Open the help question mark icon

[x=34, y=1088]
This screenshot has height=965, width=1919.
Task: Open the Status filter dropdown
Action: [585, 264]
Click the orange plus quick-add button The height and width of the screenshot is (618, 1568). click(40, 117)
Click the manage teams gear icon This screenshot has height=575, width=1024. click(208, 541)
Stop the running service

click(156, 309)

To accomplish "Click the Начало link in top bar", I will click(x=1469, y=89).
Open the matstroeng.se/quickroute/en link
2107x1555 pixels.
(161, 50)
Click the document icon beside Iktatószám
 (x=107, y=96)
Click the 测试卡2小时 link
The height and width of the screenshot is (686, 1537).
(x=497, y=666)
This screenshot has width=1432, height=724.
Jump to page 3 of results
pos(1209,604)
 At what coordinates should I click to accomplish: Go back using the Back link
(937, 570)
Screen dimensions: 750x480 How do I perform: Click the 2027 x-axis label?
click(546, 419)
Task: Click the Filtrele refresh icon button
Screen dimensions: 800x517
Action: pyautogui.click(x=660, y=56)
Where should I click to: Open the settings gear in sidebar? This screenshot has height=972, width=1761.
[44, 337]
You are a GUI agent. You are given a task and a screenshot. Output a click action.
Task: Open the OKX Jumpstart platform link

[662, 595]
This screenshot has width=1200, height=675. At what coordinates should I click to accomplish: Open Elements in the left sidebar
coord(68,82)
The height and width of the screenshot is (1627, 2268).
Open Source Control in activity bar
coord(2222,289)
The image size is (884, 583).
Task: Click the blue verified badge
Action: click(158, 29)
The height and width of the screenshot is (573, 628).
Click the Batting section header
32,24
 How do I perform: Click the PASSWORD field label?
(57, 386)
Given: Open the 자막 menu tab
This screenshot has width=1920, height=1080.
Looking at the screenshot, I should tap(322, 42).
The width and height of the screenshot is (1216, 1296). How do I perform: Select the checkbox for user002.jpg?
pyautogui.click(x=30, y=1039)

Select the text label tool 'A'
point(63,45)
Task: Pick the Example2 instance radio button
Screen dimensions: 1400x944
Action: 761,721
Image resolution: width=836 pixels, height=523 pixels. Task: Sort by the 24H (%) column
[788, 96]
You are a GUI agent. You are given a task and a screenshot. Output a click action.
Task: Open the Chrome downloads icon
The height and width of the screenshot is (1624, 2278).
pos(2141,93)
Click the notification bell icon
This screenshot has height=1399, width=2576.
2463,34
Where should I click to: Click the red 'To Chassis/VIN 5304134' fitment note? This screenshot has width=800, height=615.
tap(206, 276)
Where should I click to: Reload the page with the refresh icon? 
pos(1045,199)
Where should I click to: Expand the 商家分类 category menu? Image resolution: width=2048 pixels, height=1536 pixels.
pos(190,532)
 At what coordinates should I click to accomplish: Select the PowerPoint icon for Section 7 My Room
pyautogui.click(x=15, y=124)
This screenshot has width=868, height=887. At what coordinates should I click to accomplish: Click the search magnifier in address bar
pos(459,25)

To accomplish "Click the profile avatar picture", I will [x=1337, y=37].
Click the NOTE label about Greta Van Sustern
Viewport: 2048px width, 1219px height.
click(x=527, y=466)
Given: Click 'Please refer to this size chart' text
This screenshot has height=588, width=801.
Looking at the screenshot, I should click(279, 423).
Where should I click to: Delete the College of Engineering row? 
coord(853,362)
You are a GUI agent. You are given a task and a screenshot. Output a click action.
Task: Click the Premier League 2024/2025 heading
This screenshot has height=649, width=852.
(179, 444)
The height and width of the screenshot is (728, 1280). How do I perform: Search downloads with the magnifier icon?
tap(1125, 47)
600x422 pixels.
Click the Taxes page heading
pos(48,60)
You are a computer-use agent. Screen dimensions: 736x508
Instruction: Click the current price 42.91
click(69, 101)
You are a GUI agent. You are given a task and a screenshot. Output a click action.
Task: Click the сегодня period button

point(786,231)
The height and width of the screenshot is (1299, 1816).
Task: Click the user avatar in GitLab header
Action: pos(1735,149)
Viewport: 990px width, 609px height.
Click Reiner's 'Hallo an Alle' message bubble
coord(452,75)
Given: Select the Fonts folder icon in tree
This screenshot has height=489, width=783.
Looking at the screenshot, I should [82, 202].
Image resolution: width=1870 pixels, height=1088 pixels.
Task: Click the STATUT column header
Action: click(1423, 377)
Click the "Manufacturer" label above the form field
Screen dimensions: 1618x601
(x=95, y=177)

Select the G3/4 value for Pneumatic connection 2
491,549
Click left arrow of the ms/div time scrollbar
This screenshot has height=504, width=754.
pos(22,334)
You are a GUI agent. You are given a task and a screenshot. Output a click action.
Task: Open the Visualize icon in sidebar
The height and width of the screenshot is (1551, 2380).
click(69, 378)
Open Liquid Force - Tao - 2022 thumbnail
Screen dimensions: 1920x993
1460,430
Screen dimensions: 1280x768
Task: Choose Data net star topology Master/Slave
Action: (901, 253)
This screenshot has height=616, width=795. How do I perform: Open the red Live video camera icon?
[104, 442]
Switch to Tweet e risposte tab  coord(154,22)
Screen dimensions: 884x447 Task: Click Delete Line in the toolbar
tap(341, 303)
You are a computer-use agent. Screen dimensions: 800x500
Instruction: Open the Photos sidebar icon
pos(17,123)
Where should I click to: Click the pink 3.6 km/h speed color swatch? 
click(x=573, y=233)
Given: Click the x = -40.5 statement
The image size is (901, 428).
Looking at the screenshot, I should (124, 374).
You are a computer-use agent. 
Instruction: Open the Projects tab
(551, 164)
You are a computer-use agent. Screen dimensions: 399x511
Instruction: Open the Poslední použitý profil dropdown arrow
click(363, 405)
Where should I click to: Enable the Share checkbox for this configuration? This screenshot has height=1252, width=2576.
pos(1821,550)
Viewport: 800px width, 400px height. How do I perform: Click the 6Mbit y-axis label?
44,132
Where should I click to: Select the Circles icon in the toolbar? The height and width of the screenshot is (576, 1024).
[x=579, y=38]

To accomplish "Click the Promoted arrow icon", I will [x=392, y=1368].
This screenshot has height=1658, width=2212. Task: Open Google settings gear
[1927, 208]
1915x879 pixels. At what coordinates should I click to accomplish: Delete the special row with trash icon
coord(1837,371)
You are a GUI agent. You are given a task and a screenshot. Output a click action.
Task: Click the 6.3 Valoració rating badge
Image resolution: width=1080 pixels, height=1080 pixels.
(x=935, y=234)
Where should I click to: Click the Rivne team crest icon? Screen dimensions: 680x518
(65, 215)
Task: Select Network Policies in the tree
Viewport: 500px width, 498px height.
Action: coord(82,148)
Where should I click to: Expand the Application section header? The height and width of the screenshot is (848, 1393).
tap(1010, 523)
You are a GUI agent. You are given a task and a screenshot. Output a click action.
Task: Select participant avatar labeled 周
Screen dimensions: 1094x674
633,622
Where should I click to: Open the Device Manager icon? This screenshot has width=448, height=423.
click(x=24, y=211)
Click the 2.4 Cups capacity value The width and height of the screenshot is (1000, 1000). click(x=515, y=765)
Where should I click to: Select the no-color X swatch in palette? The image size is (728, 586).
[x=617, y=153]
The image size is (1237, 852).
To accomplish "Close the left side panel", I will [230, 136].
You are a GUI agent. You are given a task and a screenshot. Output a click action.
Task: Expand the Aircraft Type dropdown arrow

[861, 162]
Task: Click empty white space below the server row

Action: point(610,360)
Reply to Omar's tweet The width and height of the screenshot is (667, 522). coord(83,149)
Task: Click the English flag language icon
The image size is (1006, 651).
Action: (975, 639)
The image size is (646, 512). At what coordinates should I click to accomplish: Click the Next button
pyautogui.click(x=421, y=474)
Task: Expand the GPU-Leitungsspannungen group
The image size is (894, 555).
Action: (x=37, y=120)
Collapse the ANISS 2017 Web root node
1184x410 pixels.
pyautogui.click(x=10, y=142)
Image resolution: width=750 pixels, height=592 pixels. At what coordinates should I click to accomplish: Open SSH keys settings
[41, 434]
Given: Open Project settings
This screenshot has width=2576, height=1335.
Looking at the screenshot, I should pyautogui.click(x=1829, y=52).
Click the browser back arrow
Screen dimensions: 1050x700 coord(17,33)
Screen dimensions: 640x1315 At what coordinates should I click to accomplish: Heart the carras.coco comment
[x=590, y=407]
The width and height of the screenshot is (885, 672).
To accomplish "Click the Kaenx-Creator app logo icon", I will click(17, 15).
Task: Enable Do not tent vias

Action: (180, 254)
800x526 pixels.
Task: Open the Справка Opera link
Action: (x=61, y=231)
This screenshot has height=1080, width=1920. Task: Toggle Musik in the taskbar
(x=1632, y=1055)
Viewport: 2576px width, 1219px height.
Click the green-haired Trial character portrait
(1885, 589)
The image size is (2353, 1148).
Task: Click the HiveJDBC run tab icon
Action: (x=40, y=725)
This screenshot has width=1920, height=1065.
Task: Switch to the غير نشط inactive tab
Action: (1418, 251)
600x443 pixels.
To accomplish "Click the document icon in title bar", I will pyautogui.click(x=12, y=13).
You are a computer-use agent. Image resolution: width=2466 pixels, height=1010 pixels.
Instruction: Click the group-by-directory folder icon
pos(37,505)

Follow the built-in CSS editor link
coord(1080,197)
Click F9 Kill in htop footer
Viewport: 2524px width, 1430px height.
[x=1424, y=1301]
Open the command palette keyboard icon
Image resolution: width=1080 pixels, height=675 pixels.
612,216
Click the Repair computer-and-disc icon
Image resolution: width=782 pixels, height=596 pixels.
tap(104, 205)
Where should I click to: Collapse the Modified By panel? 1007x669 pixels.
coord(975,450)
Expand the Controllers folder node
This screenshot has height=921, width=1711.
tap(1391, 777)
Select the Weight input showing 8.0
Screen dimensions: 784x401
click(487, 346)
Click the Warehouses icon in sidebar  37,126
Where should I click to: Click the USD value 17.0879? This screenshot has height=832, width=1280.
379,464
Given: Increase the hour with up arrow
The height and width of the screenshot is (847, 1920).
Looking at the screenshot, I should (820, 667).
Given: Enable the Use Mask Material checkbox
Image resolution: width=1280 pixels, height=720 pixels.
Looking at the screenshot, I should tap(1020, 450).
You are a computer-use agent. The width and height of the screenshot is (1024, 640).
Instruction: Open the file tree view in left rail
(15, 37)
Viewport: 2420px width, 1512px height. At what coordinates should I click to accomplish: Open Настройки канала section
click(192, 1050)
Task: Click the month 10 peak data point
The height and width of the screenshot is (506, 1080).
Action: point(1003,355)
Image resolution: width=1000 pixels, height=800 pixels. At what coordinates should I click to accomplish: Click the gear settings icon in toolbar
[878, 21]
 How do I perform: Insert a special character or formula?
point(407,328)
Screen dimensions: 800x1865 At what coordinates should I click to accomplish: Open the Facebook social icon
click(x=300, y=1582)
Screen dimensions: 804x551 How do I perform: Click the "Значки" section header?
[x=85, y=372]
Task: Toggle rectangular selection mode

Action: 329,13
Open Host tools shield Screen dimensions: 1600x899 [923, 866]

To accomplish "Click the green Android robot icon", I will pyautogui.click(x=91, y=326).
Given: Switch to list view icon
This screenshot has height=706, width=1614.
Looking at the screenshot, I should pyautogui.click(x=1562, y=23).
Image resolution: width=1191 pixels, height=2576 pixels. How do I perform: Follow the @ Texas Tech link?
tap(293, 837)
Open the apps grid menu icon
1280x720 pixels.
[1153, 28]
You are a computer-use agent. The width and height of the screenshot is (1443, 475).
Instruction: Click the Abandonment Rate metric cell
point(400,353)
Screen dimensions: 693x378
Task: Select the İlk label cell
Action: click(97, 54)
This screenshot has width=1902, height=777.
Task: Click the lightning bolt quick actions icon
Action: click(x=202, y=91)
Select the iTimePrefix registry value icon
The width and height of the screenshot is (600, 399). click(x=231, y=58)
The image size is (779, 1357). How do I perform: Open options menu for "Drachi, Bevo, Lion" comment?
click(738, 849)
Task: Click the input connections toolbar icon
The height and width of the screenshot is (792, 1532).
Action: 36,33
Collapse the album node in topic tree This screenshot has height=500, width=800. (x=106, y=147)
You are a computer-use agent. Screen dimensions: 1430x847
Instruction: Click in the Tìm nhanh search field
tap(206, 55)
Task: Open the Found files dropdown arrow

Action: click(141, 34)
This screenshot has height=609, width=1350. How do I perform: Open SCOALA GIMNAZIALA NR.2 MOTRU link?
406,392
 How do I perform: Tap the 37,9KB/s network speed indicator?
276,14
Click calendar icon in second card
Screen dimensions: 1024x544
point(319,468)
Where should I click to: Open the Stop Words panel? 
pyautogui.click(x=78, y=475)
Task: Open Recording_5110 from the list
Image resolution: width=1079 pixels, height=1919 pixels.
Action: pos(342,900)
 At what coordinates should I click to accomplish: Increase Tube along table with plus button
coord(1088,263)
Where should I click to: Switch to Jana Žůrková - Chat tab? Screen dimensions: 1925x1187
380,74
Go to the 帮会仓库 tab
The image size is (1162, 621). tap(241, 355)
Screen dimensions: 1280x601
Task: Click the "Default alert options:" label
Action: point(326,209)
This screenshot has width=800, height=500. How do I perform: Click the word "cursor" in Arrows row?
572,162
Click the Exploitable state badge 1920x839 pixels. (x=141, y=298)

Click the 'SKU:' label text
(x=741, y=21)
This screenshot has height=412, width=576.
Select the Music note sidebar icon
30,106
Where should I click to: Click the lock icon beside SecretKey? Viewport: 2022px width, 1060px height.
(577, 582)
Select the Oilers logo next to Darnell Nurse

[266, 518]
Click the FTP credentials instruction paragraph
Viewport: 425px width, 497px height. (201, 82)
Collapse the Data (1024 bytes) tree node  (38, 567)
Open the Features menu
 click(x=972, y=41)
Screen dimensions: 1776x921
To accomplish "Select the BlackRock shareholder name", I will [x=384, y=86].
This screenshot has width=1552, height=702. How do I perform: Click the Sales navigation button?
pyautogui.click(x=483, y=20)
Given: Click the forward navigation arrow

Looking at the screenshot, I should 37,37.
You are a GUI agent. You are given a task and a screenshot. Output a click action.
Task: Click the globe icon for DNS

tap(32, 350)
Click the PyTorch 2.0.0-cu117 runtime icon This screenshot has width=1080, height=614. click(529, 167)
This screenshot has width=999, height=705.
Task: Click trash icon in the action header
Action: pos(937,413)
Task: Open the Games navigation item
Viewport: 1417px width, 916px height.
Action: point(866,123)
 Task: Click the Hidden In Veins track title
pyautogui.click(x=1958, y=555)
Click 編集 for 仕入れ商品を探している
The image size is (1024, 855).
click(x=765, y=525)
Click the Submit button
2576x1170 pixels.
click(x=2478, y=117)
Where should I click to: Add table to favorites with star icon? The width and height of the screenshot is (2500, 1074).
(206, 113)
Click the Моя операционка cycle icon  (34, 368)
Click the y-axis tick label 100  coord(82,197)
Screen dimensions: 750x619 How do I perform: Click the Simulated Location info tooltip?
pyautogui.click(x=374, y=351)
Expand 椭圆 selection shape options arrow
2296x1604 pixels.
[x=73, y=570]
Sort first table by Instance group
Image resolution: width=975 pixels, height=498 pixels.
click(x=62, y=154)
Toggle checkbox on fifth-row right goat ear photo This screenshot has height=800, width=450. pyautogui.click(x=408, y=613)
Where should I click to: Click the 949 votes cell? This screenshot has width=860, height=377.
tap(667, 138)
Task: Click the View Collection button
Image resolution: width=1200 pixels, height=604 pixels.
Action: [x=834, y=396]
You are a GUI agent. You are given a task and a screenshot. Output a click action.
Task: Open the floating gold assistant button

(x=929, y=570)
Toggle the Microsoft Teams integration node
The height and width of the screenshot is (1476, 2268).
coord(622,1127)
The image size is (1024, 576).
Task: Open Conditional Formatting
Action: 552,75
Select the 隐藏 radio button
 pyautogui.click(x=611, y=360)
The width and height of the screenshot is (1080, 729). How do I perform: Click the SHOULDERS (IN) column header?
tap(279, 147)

::::::::::

### SHORT TASK
Please rewrite the lines beginning at the one that contains "Select the 隐藏 radio button" and running through the last line, with "column header" changed to "column label" and everything else left as it is.

### RESULT FOR THIS EXERCISE
Select the 隐藏 radio button
 pyautogui.click(x=611, y=360)
The width and height of the screenshot is (1080, 729). How do I perform: Click the SHOULDERS (IN) column label?
tap(279, 147)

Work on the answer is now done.